As to a high exchange rate what would you define as a high exchange rate? 10% a week 20% a week 30% a week. JR uses trickle towers and submerge filters ( If i remember correctly feel free to correct me if I am wrong), my question is how much water does he change a week. What systems do you run steve what amount of water do you change?

No one has run a bakki shower pond with the same fish load compared to a submerge system pond (same size, settlement chamber followed by biofiltration, same turnover rate lets say at 1.5times an hour) and measured the water parameters with the same amount of water change, except for mTTk and momotaro. What I am trying to get at is which system would produce the better water quality using the same amount of water change? We already know that nitrates would build up and so do organics, these will be diluted with the water change but depending on the rate of water change this may not be sufficient to maintain the same levels of organics and nitrates. In the bakki system the nitrates and organics would be degassed an advantage over the submerge system, and thus the build up of organics and nitrates may not happen or if it does happen will take longer. Which system would have higher growth rates (this has clearly been proven already), higher levels of oxygen, more healthy koi. Unless someone does an experiment like that I think its unfair to say that a bakki shower pond will not work without a high water change rate, especially when you cant give a figure for what the minimum amount of water change required to keep the koi healthy in a bakki shower pond compared to the submerge pond. Everyone just comments on momotaro 10% daily infusion just because they are open about it I never hear what volume other breeders put into their systems and find very few hobbyist posting whether they know how much water other breeders add in to their ponds.

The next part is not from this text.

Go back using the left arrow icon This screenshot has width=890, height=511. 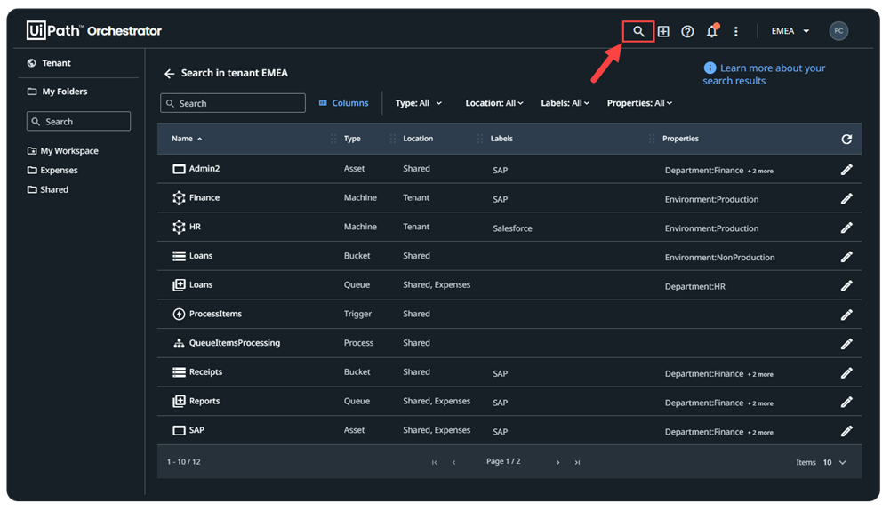(169, 74)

(a) the quality of your incoming water

Even if I had the only option of using tap water that is hard, I would still use bakki shower over submerge filters as it reduces GH by a little (just a little, I really don;t know how this works but it does). And all the other advantages.

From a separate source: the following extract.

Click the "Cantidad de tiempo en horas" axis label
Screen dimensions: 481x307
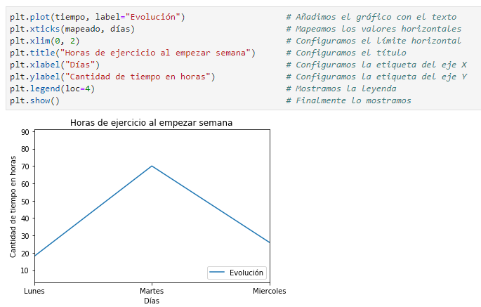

(b) the cost of purchasing and pre-treating water for a higher exchange rate,

True if you are on a very very tight budget, you cant afford to pretreat water but then again home domestic ro units are not that expensive if you look around, many people probably spend more on koi in 1 year then the cost of a ro unit to run their pond


(c) the cost of pumping more water

That is true too bakki showers require higher turnover, more electricity it is just unfortunate that pumps like what are used in momotaro are not available everywhere. i would still rather have a 20 ton pond with bakki shower run at 1.5 times an hour with good source water that is soft than have a 30 ton pond with submerge filters and medium to hard water.


(d) the cost of overcoming the increased heat loss, then the BS may not be for you

A lot of people reduce this heat loss by putting sime polycarb sheets around their showers.